How to prevent double spending attack?

You are safe if you don’t receive coins from the attacker (or anyone you don’t know). Usually the targets attacks are Exchanges.

Otherwise you should:

  1. Be really careful about large transactions
  2. Wait for enough confirmations
  3. Watch the known attacker’s patterns and be prepared

What’s a large transaction?

It depends. The amounts of the observed double spending transactions are from ~8000 BTG to ~12000 BTG. So each time the attacker succeeds, the exchanges lose that amount.

The attacker needs to spend some money to to mine enough block to perform the 51% attack. In order to revert n blocks, the cost should be around (n+1) * 12.5 BTG, where n is the confirmations required by the exchange. A 21 block attack will cost around 262.5 BTG.

Besides the money stolen by the double spending, the attacker may also get back close to 90% of the cost after a successful attack because the mining rewards will belong to the attacker (and can be moved after 100 more blocks have passed.)

Given the cost of a (successful) attack is effectively (n+1) * 12.5 * 10% BTG (or 26.25 BTG for 20 confirmations) is relatively small, the definition of a “large transaction” is mostly up to the exchange.

However, the attacker also takes some risks. When the attack fails, all the cost to mine the private chain will be lost. That will be around (n+1)*12.5 BTG. If the exchange is aware of the attack, they may also freeze his account, so that all the funds will be locked inside the Exchange. A failed 21 block attack performed with a 10,000 BTG deposit where the Exchange freezes the account in time will result in a 10,262.5 BTG loss for the attacker.

How many confirmations should we wait?

The largest observed attack reverted 22 blocks. We advise raising confirmation requirements to 50 at this time, and for special attention to be paid to large transactions.

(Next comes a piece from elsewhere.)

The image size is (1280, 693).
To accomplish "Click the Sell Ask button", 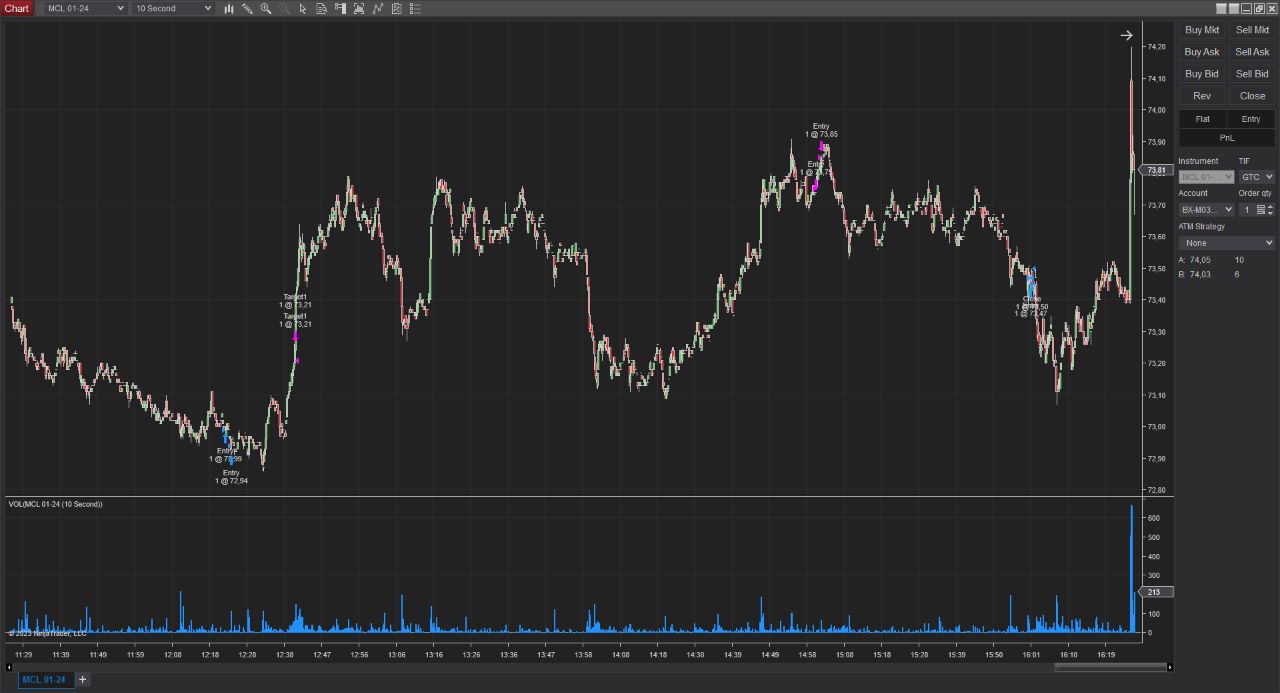I will [1252, 52].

Higher confirmations don’t merely raise the cost of the attack, but also force the attacker to spend much more time, which means more time to detect the attack and to respond.

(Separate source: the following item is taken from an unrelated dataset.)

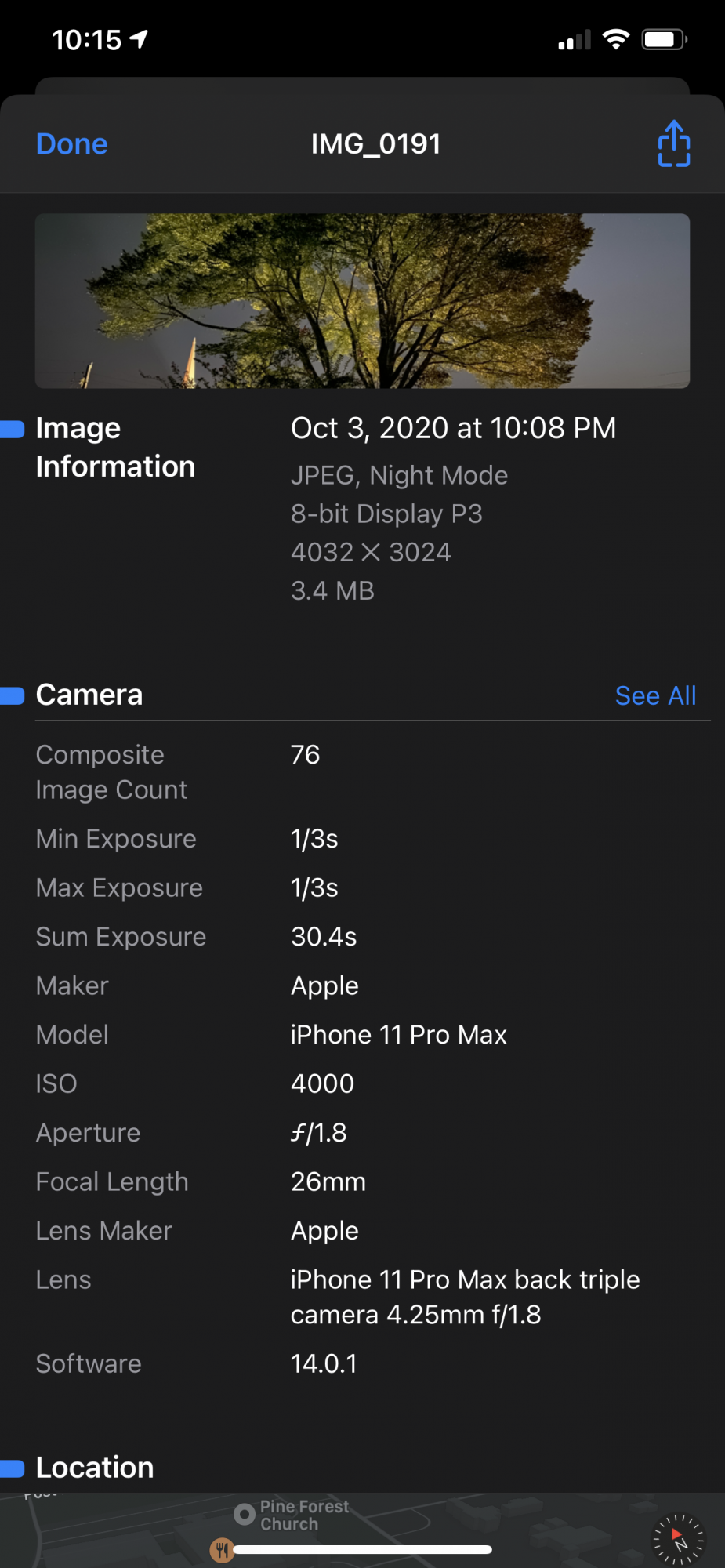Tap the Wi-Fi status icon
725x1568 pixels.
coord(616,39)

What’s the pattern of the attack?

We know the attacker’s address:

  • Funds: GTNjvCGssb2rbLnDV1xxsHmunQdvXnY2Ft
  • Receive mined coins: GXXjRkdquAkyHeJ6ReW3v4FY3QbgPfugTx

When an attack begins, the attacker goes through the following steps:

  1. Begins to mine his private chain, and send his coin to himself, using enough hashrate to keep the private chain longer than the public blockchain
  2. At the same time on the public blockchain, send the same coin to an Exchange
  3. Wait for enough confirmations for the Exchange to accept the deposit
  4. Quickly sell the BTG on the exchange for other coin(s) and immediately withdraw
  5. Wait for the withdrawal of other coins to be broadcast
  6. Release the private blockchain to the network, causing a re-org where the BTG were never sent to the Exchange in the first place.

Because the private blockchain is longer than the public one (which is possible with more than 51% of the hashpower), the existing blocks will be reverted, and replaced by the privately mined blocks. The deposit to the Exchange will never have happened, being replaced by the transaction to the attacker himself.

Be aware of any transaction related to the above known attacker’s addresses.